David McDiarmid one-person shows brokered, curated, or co-curated by Dr Sally Gray include: ‘David McDiarmid: A Short History of Facial Hair’, The Fashion Space Gallery, London College of Fashion, University of the Arts, London (2011); ‘David McDiarmid: Rainbow Aphorisms’, Neon Parc, Melbourne (2012); the major retrospective exhibition, 'David McDiarmid: When This You See Remember Me’, National Gallery of Victoria, Melbourne (2014); and ‘David McDiarmid: Toxic Queen’, Neon Parc Melbourne (2016).

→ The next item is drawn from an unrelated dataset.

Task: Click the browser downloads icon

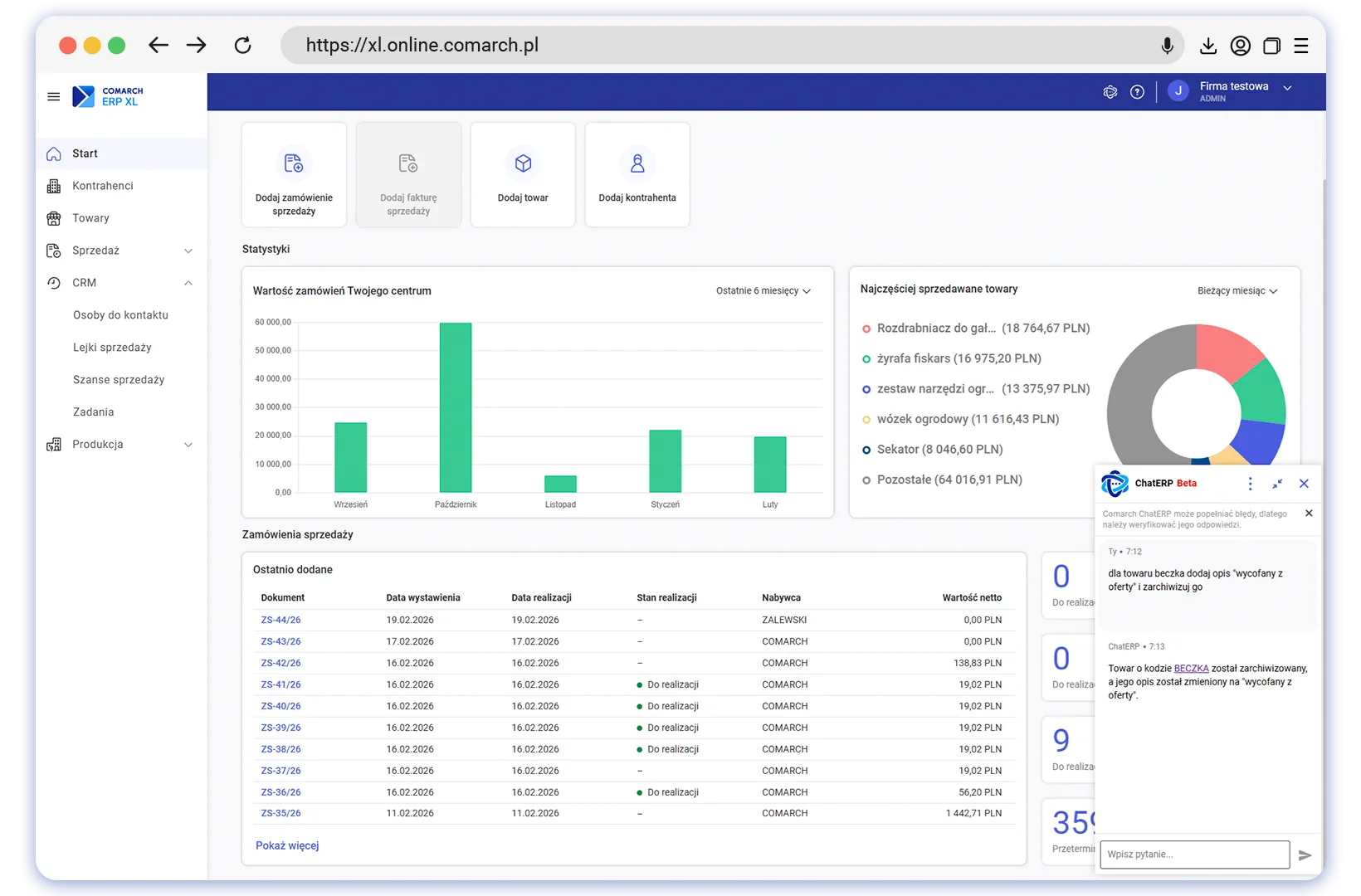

David McDiarmid was inducted into the Sydney Gay and Lesbian Mardi Gras ‘Hall of Fame’ in 2000. His life and work also lives on in the work of others: Photographer and performer William Yang's published books, performances and films such as 'Friends of Dorothy' and 'Sadness' pay tribute to the influence of McDiarmid's artistic practice and his political activism. McDiarmid was one of the subjects of composer Lyle Chan's String Quartet: 'An AIDS Activist's Memoir In Music'. The movement called 'Don't Leave Me This Way' memorialises the role the composer played as part of McDiarmid's medical team. This musical movement was performed at the McDiarmid retrospective at the National Gallery of Victoria in July 2014, preceded by a forty-minute conversation between the composer and the former Judge of the High Court of Australia the Hon. Michael Kirby.

In 2017-18 McDiarmid's ‘Rainbow Aphorisms’ appeared throughout the London Underground transport network as part of ‘Art on the Underground’. The project was initiated by Studio Voltaire London and Dr Sally Gray for the McDiarmid estate. The project also included display of McDiarmid's ‘Rainbow Aphorisms’ in public spaces in Clapham, South London.